### QUOTED PASSAGE
Oral Presentation 40th Annual Lorne Genome Conference 2019

Using marsupials to understand sex chromosome evolution and early embryonic development  (#52)

James Turner 1
  1. The Francis Crick Institute, Kings Cross, LONDON, United Kingdom

Marsupials are a powerful comparative model system with which to understand mammalian biology. Studies on marsupials have provided insights into genome and transcriptome evolution, genomic imprinting, sex determination, neuroregeneration and cancer. Marsupials also exhibit unusual embryonic characteristics. Implantation is later and gestation shorter than in eutherian mammals such as mice and humans. Furthermore, X-chromosome inactivation is carried out not by Xist, as in eutherians, but by another non-coding RNA called RSX. We have recently performed the first single-cell RNA-sequencing analysis of embryogenesis and X-chromosome inactivation in a marsupial, the grey short-tailed opossum Monodelphis domestica. This analysis has revealed fascinating insight into the evolution of lineage specifiers and X-dosage compensation. I will discuss the relevance of our findings to our understanding of early development, stem cell biology and sex chromosome evolution.

### DATASET
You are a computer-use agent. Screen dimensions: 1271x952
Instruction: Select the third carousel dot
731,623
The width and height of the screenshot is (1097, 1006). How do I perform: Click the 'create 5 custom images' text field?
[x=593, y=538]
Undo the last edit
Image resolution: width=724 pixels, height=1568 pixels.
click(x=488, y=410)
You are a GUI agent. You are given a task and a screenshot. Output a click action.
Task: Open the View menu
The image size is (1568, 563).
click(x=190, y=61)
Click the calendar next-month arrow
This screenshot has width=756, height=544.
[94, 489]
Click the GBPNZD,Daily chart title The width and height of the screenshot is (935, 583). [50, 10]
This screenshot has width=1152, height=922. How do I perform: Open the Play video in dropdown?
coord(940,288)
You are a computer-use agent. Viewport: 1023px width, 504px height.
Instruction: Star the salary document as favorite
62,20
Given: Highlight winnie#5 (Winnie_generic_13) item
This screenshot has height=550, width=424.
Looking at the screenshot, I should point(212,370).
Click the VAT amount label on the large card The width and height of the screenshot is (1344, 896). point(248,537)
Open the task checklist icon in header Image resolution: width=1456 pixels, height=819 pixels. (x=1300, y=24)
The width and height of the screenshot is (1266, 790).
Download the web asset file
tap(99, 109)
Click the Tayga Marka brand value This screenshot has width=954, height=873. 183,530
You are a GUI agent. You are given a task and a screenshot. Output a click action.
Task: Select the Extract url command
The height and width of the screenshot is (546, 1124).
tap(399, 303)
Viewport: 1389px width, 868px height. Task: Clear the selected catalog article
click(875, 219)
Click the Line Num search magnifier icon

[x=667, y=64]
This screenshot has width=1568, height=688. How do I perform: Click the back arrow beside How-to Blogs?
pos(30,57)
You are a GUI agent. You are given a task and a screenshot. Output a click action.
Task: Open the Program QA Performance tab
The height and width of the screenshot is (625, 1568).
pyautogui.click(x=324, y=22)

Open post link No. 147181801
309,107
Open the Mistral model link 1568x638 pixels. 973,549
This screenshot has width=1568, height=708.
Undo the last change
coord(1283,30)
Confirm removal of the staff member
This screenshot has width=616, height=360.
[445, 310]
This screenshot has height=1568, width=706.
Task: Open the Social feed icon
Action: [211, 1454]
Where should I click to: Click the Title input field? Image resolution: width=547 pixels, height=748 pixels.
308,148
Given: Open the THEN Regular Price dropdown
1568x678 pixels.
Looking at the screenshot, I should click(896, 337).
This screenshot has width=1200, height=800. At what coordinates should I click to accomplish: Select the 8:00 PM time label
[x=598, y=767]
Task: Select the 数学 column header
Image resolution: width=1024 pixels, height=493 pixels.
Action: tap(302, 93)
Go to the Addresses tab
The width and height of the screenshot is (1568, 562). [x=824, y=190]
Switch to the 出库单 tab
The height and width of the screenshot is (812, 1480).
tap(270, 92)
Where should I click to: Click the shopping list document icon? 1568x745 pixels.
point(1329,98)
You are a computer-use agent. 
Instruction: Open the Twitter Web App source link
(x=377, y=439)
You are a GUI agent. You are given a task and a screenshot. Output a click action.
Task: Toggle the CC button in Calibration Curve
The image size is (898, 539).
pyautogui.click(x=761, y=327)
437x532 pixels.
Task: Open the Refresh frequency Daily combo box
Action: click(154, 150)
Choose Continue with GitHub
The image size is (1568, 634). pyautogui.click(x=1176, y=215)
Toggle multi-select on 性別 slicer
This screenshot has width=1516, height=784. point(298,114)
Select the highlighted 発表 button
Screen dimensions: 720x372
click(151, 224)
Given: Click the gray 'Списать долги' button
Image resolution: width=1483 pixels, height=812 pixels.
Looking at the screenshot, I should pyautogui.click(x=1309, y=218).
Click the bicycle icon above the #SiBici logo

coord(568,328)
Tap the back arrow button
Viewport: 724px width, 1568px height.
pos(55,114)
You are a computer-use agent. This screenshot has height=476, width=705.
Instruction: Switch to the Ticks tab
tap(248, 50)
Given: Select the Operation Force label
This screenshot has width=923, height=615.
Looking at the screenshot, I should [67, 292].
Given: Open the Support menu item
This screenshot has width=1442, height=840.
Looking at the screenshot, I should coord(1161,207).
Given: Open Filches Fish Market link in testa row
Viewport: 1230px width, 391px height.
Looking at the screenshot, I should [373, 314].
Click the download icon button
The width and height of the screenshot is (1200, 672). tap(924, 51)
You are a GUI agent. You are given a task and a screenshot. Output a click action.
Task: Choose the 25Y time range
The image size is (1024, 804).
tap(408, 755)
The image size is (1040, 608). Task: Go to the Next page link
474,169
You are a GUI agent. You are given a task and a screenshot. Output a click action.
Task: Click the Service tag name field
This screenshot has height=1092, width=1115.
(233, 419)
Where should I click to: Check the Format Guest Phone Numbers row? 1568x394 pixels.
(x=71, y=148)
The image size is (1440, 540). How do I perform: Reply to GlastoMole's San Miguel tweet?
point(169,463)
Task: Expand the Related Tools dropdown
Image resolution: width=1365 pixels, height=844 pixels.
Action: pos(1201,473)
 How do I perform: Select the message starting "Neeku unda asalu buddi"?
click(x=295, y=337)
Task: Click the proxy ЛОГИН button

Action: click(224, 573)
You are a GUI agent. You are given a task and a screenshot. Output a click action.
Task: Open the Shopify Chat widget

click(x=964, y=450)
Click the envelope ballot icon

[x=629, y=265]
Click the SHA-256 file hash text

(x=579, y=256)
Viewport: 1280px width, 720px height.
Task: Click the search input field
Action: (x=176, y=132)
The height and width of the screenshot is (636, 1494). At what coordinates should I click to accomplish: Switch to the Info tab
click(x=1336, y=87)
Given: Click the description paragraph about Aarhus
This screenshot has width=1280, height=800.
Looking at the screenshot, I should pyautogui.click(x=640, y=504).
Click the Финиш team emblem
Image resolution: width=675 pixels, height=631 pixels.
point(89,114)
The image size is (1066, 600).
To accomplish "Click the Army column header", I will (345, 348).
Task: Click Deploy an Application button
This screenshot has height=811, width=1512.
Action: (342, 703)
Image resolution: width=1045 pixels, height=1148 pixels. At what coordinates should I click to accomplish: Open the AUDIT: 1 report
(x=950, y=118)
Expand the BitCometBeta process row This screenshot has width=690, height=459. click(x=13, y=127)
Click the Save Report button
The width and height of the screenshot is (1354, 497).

### EXERCISE GOAL
Pick up the abstract on marsupials and sex chromosome evolution after its final sentence and continue it. The lines aren't needed for this.

### EXPECTED ANSWER
  1. Grant, J., Mahadevaiah, S.K., Khil, P., Sangrithi, M.N., Royo, H., Duckworth, J., McCarrey, J.R., VandeBerg, J.L., Renfree, M.B., Taylor, W., Elgar, G., Camerini-Otero, R.D., Gilchrist, M.J., and Turner, J.M.A. (2012). RSX is a metatherian RNA with Xist-like properties in X-chromosome inactivation. Nature 487, 254-258.